**GOAL:** Transcribe the records word for word, from the line that contains "Task: Open the user avatar T menu" through the line that contains "pos(140,226)", inclusive.
-.-.-
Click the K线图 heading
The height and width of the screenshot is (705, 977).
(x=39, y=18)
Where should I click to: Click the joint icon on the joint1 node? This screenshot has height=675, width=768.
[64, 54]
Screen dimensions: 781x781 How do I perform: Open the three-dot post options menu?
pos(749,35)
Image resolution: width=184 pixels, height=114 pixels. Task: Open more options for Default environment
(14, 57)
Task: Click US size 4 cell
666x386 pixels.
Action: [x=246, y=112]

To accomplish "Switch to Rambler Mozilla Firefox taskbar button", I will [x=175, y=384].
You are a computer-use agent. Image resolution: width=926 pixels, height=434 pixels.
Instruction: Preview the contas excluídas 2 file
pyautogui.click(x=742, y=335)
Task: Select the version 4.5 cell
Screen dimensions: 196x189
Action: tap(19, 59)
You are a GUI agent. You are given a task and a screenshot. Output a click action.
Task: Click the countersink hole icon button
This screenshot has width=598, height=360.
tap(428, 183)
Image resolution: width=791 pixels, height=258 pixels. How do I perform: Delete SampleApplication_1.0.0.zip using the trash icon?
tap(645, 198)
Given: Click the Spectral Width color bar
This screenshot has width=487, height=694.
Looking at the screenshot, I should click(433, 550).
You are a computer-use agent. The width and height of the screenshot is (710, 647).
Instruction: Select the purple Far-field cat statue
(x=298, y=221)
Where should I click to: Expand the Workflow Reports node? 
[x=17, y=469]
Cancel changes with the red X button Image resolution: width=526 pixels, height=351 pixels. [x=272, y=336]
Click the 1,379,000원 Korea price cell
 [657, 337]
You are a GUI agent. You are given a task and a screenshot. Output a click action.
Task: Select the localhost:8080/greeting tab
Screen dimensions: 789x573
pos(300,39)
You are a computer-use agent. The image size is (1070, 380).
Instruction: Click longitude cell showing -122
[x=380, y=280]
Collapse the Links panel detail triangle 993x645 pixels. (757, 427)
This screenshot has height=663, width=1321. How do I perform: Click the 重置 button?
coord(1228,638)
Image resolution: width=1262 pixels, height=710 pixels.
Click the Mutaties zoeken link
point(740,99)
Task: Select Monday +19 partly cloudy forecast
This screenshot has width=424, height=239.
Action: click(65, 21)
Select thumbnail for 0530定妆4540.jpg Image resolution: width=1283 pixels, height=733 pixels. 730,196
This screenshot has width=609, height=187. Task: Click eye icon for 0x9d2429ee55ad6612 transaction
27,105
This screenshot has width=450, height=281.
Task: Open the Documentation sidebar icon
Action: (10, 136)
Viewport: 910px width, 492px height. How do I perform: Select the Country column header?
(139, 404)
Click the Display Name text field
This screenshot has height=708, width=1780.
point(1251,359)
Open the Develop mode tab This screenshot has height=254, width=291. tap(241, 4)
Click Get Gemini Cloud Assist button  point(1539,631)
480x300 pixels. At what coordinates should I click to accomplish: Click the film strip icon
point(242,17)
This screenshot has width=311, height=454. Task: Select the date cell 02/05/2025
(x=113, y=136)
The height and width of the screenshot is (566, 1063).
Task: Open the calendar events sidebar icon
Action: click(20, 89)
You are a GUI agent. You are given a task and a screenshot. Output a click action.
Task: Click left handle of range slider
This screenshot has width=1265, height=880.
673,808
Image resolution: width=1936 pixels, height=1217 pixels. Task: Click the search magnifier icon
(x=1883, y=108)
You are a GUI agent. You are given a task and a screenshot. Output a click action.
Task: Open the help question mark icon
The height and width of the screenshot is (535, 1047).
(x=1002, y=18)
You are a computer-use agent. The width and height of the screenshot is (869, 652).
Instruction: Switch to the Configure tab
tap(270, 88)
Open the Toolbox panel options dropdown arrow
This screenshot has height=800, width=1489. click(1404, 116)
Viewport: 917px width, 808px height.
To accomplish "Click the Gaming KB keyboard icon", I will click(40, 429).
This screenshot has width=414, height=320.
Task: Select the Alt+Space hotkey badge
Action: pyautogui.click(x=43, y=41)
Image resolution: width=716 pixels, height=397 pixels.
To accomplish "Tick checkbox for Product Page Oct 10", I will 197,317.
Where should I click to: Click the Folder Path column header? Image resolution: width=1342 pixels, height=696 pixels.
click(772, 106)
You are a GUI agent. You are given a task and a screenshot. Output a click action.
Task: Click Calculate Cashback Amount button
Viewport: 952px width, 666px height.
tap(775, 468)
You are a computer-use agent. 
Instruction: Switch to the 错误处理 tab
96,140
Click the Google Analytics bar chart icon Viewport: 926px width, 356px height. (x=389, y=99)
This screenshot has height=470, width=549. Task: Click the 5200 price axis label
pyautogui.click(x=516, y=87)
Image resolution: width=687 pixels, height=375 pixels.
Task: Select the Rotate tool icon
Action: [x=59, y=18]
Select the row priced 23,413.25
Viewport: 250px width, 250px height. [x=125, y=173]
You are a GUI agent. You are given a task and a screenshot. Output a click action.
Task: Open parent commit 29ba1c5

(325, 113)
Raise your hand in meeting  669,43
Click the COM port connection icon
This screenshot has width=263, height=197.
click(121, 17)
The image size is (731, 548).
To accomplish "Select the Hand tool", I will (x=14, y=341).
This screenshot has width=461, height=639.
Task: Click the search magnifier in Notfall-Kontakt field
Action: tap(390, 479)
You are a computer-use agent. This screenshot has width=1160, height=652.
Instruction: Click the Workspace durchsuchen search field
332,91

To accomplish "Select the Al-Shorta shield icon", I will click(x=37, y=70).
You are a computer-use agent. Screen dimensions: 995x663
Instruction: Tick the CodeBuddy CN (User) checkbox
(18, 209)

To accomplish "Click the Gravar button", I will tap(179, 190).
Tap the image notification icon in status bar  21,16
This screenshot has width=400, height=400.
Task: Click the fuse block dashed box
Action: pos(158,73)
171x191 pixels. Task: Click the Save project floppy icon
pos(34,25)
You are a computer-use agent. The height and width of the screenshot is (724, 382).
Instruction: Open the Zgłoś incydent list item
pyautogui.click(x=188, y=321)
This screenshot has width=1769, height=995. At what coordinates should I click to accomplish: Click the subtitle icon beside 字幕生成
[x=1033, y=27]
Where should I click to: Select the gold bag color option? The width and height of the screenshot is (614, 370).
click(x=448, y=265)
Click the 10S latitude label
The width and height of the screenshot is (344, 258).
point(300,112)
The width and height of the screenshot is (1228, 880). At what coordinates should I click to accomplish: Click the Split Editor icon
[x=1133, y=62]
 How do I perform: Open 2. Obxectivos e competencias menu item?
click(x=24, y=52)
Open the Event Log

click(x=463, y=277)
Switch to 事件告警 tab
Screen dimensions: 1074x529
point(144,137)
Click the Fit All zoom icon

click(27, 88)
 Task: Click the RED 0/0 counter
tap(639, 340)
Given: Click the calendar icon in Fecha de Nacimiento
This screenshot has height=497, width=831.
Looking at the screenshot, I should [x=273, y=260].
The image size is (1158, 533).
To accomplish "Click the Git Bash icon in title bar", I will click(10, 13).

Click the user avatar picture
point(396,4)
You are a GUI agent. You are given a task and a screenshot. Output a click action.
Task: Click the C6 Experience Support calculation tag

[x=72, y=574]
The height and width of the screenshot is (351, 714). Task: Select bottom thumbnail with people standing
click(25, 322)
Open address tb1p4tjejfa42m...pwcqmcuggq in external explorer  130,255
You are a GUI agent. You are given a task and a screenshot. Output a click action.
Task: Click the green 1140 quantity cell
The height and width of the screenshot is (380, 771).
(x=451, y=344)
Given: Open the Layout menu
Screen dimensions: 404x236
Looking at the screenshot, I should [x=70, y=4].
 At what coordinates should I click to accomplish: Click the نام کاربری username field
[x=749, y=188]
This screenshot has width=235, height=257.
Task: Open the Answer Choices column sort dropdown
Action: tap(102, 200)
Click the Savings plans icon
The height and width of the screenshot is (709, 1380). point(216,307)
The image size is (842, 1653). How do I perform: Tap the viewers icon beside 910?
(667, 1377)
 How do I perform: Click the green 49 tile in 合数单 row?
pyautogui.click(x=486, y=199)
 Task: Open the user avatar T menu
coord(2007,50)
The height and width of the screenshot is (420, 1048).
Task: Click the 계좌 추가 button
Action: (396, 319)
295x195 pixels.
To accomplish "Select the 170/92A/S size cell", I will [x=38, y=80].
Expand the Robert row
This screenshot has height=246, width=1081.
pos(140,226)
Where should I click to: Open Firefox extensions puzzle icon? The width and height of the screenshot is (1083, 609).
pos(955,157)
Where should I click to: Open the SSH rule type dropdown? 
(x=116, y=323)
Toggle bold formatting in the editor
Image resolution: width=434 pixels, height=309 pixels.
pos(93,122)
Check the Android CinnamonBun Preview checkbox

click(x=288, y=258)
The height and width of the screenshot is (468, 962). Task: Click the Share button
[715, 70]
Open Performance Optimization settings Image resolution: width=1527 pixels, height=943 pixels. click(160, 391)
-.-.-
**FULL SOLUTION:**
 Task: Open the user avatar T menu
coord(2007,50)
The height and width of the screenshot is (420, 1048).
Task: Click the 계좌 추가 button
Action: (396, 319)
295x195 pixels.
To accomplish "Select the 170/92A/S size cell", I will [x=38, y=80].
Expand the Robert row
This screenshot has height=246, width=1081.
pos(140,226)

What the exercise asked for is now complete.